→ What you need to do: From the line that contains "Click the Sign In link" down to the last line of the listing below, reproduce each line exactly but not the pictures.

→ Data shown:
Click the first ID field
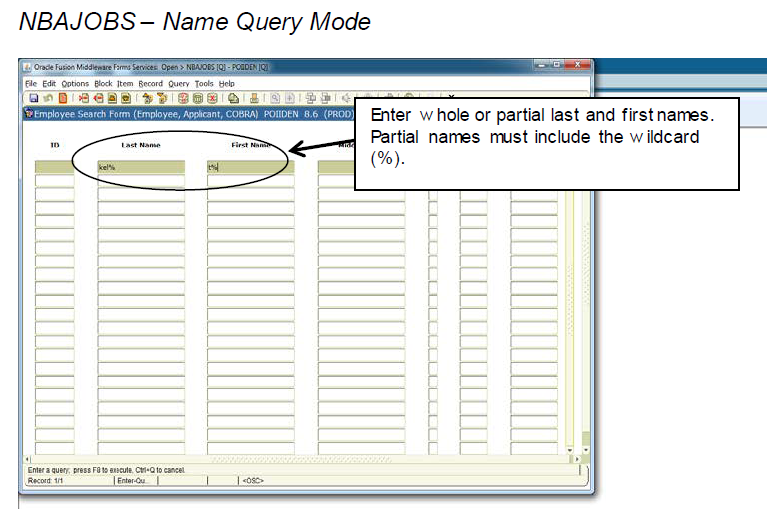click(54, 167)

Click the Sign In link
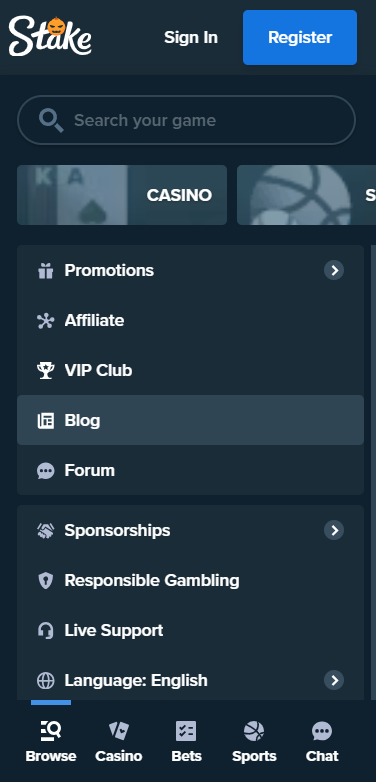pos(191,37)
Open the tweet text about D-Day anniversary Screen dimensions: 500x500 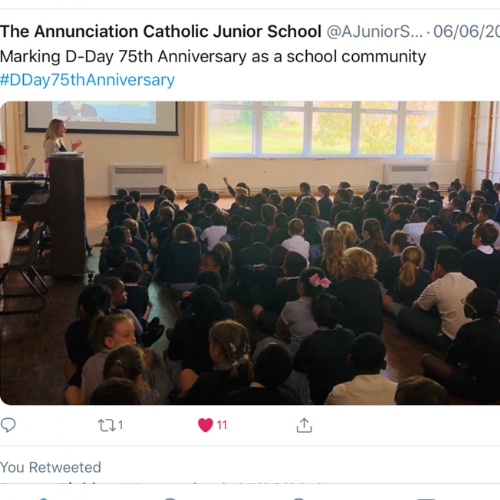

→ Exercise answer:
Click the Sign In link
pos(191,37)
Open the tweet text about D-Day anniversary Screen dimensions: 500x500 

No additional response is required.